On March 6, 1968, more than 1,000 high school students in East Los Angeles marched out of their classrooms and into the streets, setting off a chain of events they hoped would change their schools forever.
So began the East Los Angeles "blowouts," a series of student walkouts to expose substandard education for Latinos in the Los Angeles Unified School District.
The young militants demanded remedies for soaring dropout rates, overcrowded, dilapidated schools, incompetent teachers and counselors who steered Latino students into auto shop instead of college-track courses. They wanted bilingual education, Mexican-American principals, culturally relevant courses and Mexican cafeteria food prepared by mothers from the barrios.

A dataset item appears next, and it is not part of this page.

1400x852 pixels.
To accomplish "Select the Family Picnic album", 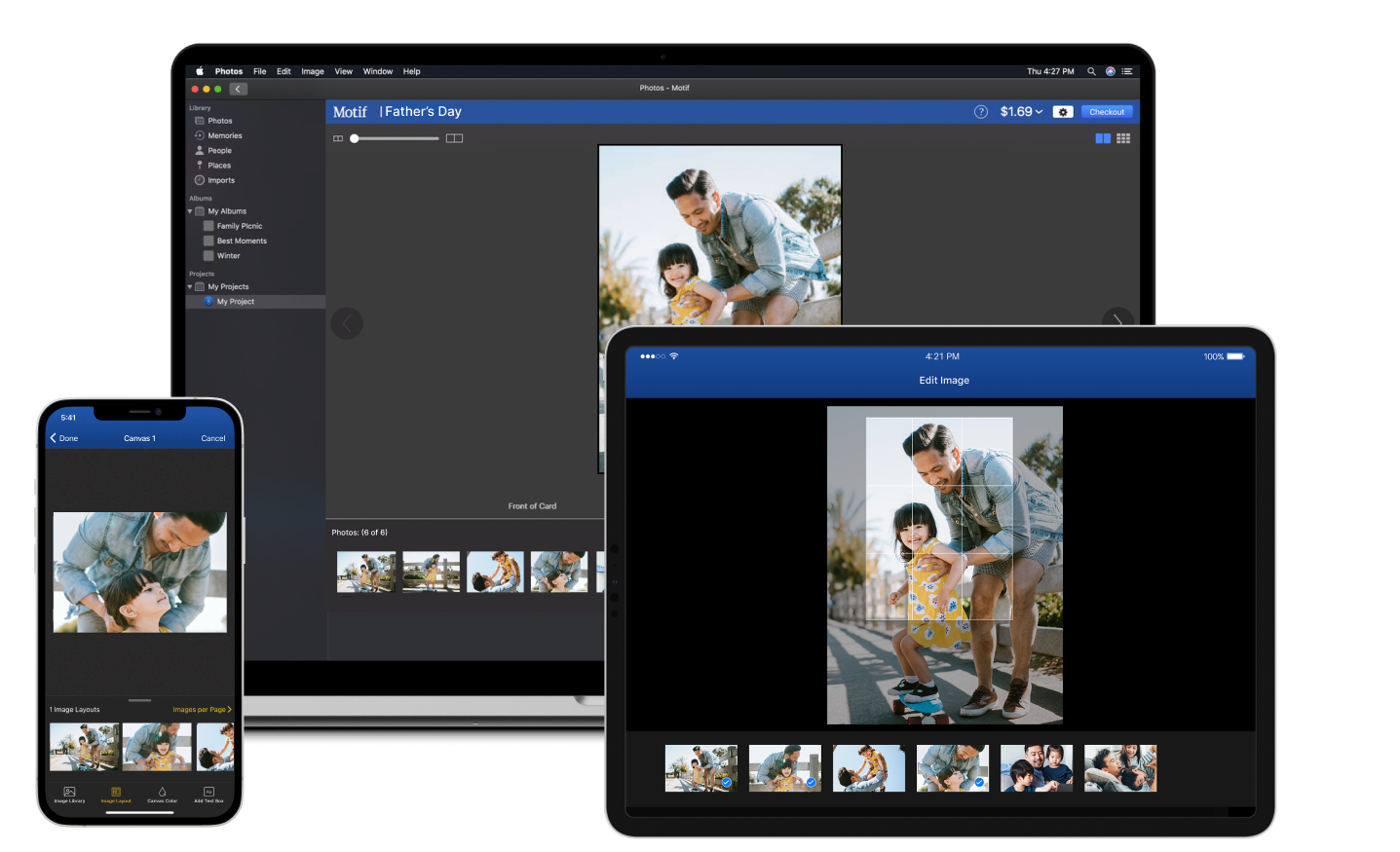I will click(x=239, y=226).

The initial walkouts lasted several days. Before the protests were over, they would spread to 15 schools, with 13 people arrested on conspiracy charges, which later were dropped.
"There was a feeling that our time had come," recalled Kathy Ochoa, 35, who was a 10th-grade student when she joined the walkout at Roosevelt High School. "In our small part of the world, we were going to force some kind of change and some kind of equality."
Twenty years later, a core of walkout leaders--now film makers, lawyers, social workers and artists with school-age children of their own--are asking why many of the conditions they protested in 1968 persist today.
School crowding in predominantly Latino and Asian schools is worse than it was 20 years ago, and statewide, the number of Latinos who enter four-year colleges remains disproportionately low. Latino students still complain that their teachers expect too little of them and that counselors do not push them hard enough to qualify for college.
Problem Remains Severe
And the dropout problem remains as severe as in 1968, when the average dropout rate in Eastside high schools was 44%, three times higher than Westside and San Fernando Valley schools.
"That is an unpardonable sin," said movie producer Moctesuma Esparza, 38, a Lincoln High School graduate who was one of the 13 charged with conspiracy to plan the walkouts. "Those of us who have achieved some status in life have an obligation to bring this to the attention of our community, confront the institutions and demand accountability."
Today, according to state education department estimates, 30% to 49% of the students enrolled at the five schools where the protests began--Belmont, Garfield, Lincoln, Roosevelt and Wilson--will drop out before the end of their senior year. Some experts say that because of confusing and imprecise guidelines for counting dropouts, the actual figures probably are higher.
With the exception of Belmont, reading scores at the five predominantly Latino high schools remain as poor as they were in 1968, when they ranked in the bottom 25% of the nation. Districtwide, nearly twice as many blacks and Latinos repeat grades than whites.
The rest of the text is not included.